Segment Start: Given data

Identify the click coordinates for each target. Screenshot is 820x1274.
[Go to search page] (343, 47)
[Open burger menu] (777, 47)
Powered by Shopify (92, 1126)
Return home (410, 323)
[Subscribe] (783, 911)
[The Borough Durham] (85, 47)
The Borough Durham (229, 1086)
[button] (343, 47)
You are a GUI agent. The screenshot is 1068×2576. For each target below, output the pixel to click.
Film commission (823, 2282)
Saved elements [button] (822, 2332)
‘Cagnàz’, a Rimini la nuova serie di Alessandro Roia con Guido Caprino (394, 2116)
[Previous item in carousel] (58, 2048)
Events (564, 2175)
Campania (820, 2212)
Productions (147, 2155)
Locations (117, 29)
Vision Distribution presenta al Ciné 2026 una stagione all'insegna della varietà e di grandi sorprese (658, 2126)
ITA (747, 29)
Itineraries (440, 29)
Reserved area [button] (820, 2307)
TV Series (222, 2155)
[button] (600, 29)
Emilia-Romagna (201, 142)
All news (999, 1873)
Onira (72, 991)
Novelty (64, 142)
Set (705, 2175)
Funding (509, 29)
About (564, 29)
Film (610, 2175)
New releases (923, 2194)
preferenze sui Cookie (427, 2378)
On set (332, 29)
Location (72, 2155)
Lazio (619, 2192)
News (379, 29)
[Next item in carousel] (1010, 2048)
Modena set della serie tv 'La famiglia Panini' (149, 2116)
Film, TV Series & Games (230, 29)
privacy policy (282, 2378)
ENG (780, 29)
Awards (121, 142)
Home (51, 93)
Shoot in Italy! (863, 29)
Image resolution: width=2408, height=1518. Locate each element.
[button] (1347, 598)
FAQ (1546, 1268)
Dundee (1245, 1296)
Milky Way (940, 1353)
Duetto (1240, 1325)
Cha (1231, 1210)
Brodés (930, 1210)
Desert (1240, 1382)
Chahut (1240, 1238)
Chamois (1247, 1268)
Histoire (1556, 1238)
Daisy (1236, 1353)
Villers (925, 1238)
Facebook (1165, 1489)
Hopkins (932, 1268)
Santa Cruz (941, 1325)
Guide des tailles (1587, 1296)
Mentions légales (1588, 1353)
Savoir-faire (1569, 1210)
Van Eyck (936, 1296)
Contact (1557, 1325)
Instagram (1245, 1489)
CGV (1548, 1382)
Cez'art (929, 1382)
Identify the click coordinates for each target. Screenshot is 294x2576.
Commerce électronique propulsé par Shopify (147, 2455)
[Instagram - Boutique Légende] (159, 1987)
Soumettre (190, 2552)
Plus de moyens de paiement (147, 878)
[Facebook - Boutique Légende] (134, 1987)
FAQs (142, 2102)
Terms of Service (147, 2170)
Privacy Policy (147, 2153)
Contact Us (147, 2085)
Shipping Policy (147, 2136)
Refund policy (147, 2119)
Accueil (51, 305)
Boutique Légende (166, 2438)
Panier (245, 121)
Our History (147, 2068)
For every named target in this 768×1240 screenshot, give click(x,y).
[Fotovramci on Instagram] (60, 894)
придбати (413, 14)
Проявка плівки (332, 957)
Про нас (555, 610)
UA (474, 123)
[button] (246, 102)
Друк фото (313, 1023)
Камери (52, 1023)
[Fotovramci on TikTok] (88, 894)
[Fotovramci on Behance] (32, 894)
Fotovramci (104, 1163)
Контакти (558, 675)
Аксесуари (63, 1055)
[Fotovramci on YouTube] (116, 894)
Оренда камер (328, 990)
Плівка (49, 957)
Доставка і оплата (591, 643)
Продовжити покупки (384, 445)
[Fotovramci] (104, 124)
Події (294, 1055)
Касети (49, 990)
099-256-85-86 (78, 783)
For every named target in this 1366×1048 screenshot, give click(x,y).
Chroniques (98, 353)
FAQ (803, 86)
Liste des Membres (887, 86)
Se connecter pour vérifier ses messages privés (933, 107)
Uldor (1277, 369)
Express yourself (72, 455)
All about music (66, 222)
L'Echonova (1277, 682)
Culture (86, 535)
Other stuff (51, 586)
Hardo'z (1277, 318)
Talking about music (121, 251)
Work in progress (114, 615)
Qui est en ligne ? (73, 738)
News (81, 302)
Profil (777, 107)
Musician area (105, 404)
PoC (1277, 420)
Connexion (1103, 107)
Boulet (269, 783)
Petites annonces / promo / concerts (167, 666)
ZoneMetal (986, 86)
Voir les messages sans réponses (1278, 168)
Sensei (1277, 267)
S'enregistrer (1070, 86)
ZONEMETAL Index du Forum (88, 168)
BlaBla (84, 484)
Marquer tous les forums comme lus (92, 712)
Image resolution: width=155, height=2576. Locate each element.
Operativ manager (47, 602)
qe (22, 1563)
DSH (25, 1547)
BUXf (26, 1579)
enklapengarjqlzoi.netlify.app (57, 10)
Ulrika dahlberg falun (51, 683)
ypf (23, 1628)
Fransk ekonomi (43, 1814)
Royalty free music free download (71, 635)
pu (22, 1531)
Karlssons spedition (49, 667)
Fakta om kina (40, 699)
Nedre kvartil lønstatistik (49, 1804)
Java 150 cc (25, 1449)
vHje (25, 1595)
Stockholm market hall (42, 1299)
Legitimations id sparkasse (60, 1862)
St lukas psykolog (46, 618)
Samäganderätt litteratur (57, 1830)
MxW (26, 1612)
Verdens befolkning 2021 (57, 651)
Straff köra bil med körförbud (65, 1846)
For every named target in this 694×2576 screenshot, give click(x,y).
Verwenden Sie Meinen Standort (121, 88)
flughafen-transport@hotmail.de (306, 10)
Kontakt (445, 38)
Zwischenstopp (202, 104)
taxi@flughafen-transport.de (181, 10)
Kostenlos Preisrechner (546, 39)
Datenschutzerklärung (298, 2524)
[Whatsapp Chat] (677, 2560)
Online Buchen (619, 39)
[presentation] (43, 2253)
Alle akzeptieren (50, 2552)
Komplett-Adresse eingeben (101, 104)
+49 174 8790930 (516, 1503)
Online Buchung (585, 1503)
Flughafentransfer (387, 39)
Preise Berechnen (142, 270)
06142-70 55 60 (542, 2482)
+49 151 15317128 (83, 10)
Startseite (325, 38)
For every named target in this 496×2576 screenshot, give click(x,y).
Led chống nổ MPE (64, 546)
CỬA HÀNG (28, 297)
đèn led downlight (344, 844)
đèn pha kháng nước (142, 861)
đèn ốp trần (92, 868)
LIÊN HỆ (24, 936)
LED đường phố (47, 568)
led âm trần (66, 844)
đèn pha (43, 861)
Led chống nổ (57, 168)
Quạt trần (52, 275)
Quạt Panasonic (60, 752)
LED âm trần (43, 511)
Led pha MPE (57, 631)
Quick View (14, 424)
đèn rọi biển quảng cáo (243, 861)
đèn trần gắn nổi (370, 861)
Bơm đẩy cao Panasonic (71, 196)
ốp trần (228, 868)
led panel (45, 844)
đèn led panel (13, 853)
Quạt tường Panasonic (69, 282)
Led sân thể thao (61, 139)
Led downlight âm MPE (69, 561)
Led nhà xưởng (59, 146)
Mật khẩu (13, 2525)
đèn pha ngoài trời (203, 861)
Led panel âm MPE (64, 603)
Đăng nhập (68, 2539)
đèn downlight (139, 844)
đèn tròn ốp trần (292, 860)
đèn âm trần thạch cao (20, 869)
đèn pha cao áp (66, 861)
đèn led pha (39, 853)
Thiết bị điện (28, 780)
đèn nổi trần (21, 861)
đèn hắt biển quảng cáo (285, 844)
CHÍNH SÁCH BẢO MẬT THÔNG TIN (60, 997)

Segment End: Given data

Exercise requirements |
Among the entries above, the lines between the ones containing "Sensei (1277, 267)" and "Straff köra bil med körförbud (65, 1846)", inclusive, are to be transcribed exactly. No other line is to be given.

Answer below |
Sensei (1277, 267)
S'enregistrer (1070, 86)
ZONEMETAL Index du Forum (88, 168)
BlaBla (84, 484)
Marquer tous les forums comme lus (92, 712)
Image resolution: width=155, height=2576. Locate each element.
Operativ manager (47, 602)
qe (22, 1563)
DSH (25, 1547)
BUXf (26, 1579)
enklapengarjqlzoi.netlify.app (57, 10)
Ulrika dahlberg falun (51, 683)
ypf (23, 1628)
Fransk ekonomi (43, 1814)
Royalty free music free download (71, 635)
pu (22, 1531)
Karlssons spedition (49, 667)
Fakta om kina (40, 699)
Nedre kvartil lønstatistik (49, 1804)
Java 150 cc (25, 1449)
vHje (25, 1595)
Stockholm market hall (42, 1299)
Legitimations id sparkasse (60, 1862)
St lukas psykolog (46, 618)
Samäganderätt litteratur (57, 1830)
MxW (26, 1612)
Verdens befolkning 2021 (57, 651)
Straff köra bil med körförbud (65, 1846)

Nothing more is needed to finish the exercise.